The NEH selected Dr. Voskuil’s proposal to receive a Fellowship as well as an Award for Faculty, making Dr. Voskuil the only U.S. scholar in 2015 to be honored with the coveted NEH “double win,” according to the NEH.
Dr. Voskuil’s “project is first rate and all the panelists saw that,” said Russell Wyland, deputy director of the NEH’s Division of Research Programs.
Because of the agency’s rules, scholars can only accept one grant at a time. Dr. Voskuil chose to accept the Fellowship, which begins on June 1 and ends May 31, 2017.
Her book, “Horticulture and Imperialism: The Garden Spaces of the British Empire, 1789-1914," explores the role of horticulture in shaping the imperial and ecological ambitions of nineteenth-century Britain. Here’s the short description of it that she included in her proposal:
Significant for its attention to the collaborative concerns of empire and environmental studies, this project traces the effects of imperialist perspective on garden design and on the discovery and cultivation of non-native plants for British landscapes.

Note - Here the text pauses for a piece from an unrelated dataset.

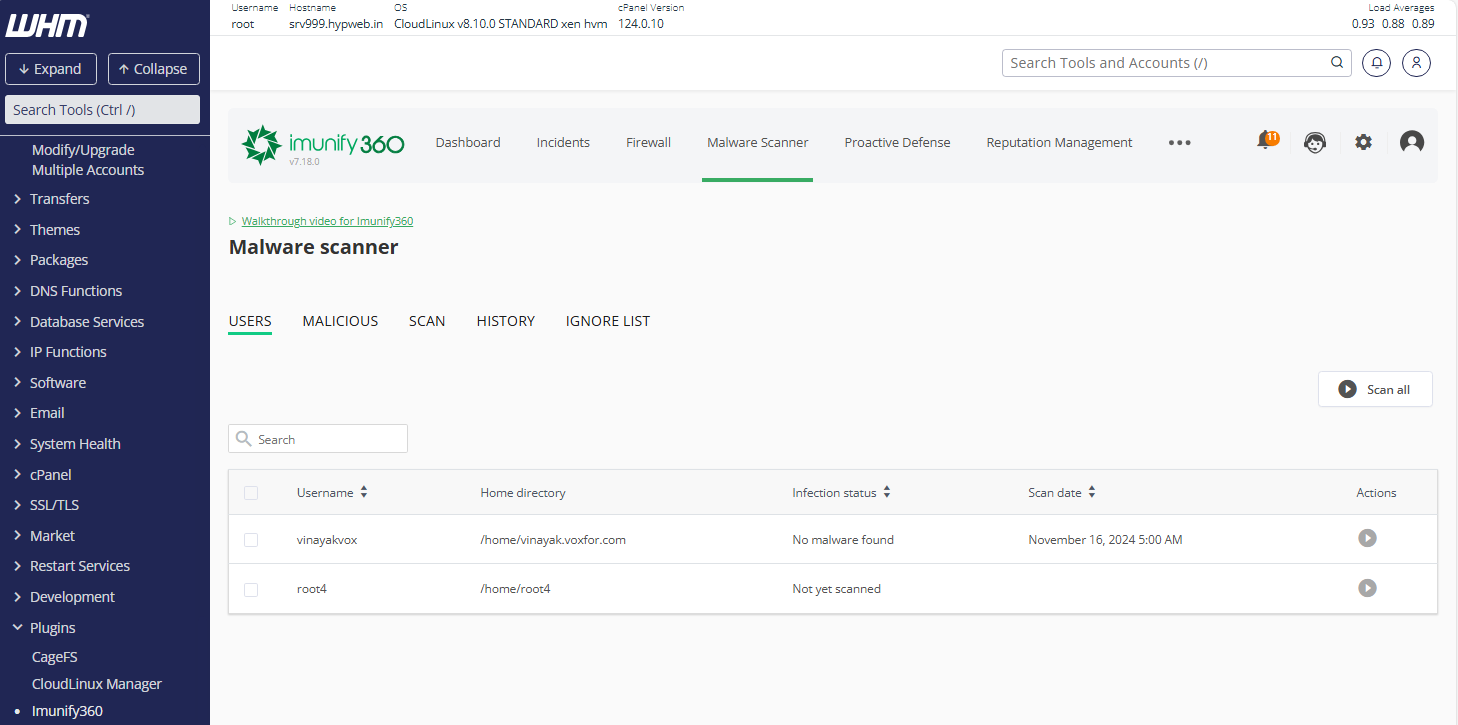Image resolution: width=1458 pixels, height=725 pixels.
Task: Open WHM notifications bell icon
Action: pos(1376,62)
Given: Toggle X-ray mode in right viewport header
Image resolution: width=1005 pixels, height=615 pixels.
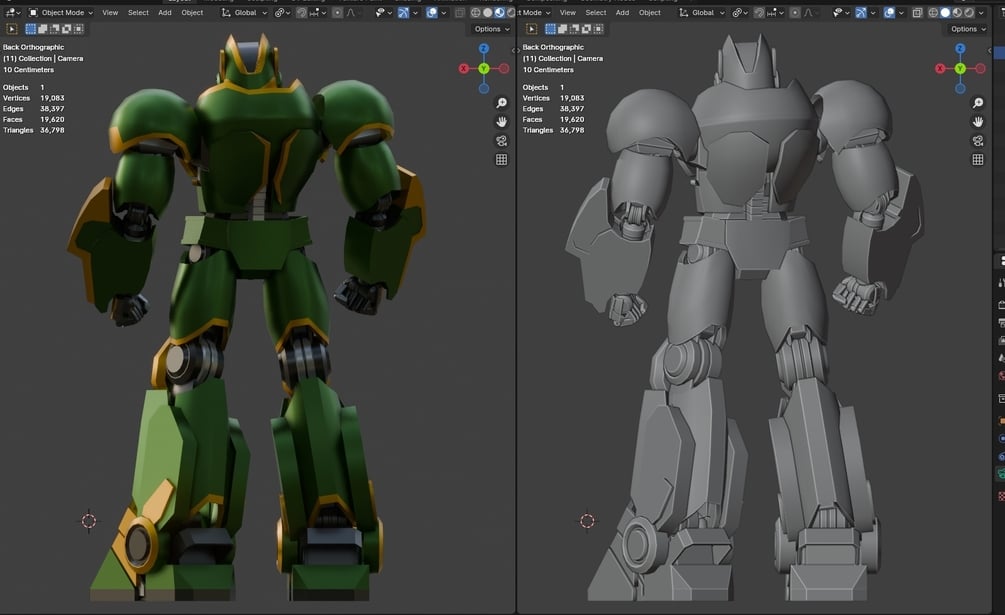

At the same time, it shows how plants themselves, especially exotic specimens with aggressive habits of growth, attenuated the cultural confidence in imperial power by challenging the human expectation of dominance and mastery over the environment.
By focusing on horticulture, this study addresses the ideas of both empire and environment as humanist paradigms, reconfiguring our knowledge not only of gardens but also of the concepts of nature and culture that gave rise to them.
In the manuscript Dr. Voskuil explains how the nineteenth century was an era of unprecedented growth and expansion for British horticulture. She also explores the horticultural technologies and developments that enabled this expansion. The manuscript includes analysis of nineteenth-century gardens that still exist — a Cornish garden, for example, that features plants from Australia, New Zealand, Mexico, South America, South Africa, California, and the Canary Islands in a uniquely designed landscape.
“The plant stock in British gardens today owes much of its diversity to Victorian nurserymen and plant-hunters who introduced thousands of new specimens into Britain from its colonies abroad and other international outposts,” she says.